*** Data records ***
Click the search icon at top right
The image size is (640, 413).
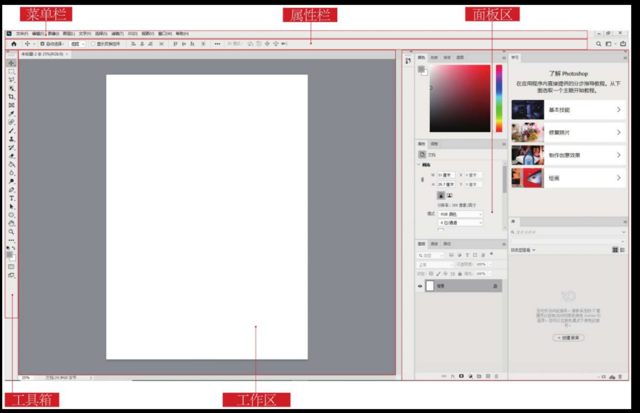pyautogui.click(x=599, y=44)
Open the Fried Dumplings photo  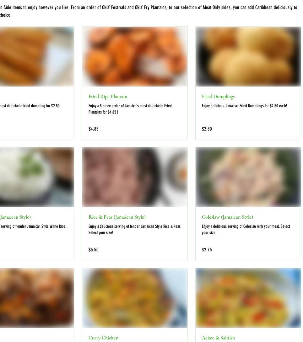click(248, 57)
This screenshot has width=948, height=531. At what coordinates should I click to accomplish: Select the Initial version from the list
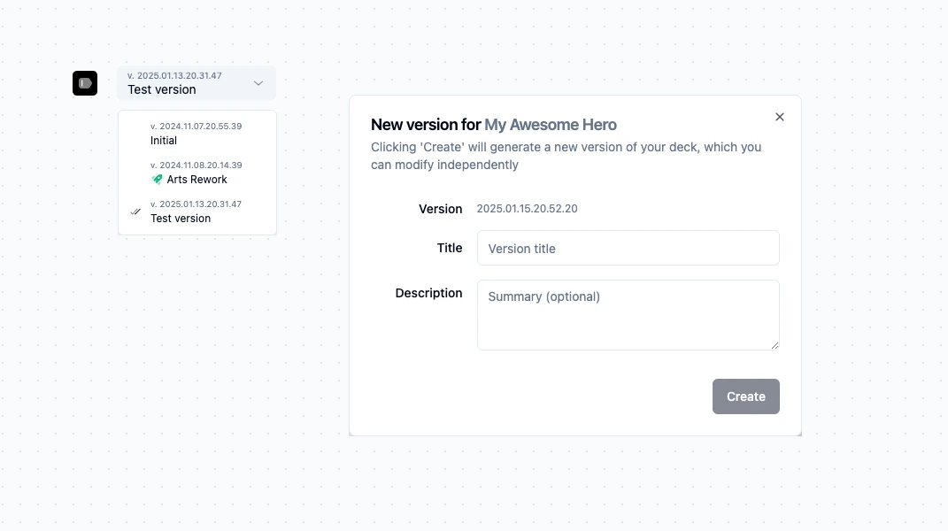tap(164, 141)
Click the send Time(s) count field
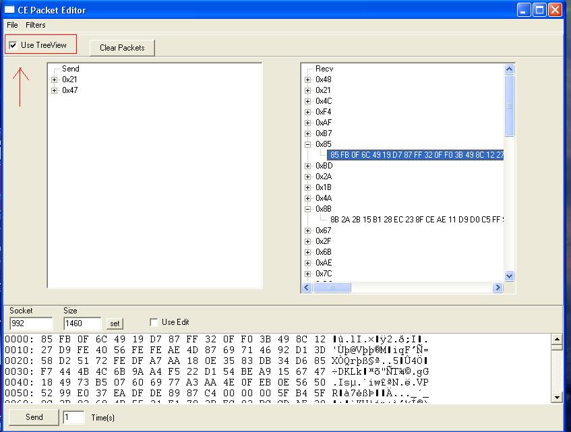 tap(73, 417)
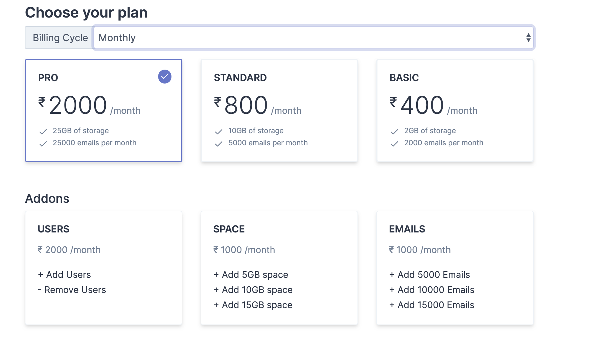
Task: Click the checkmark beside 5000 emails per month
Action: pos(219,144)
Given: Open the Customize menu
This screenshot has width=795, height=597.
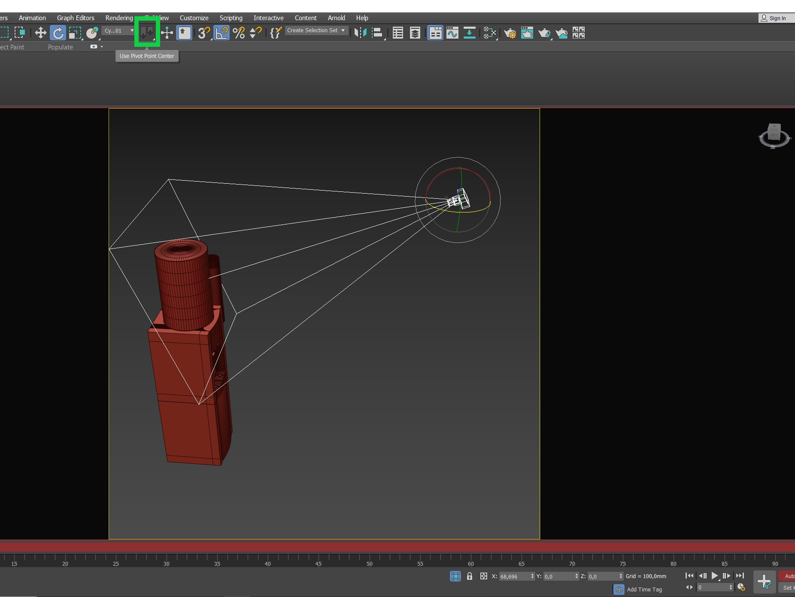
*** End of Data records ***
What the exercise asks => Return the lines exactly, from the one containing "Click the send Time(s) count field" through the last line above, including both ends and excluding every picture.

Answer section =>
Click the send Time(s) count field
 tap(73, 417)
Task: Click the checkmark beside 5000 emails per month
Action: pos(219,144)
Given: Open the Customize menu
This screenshot has width=795, height=597.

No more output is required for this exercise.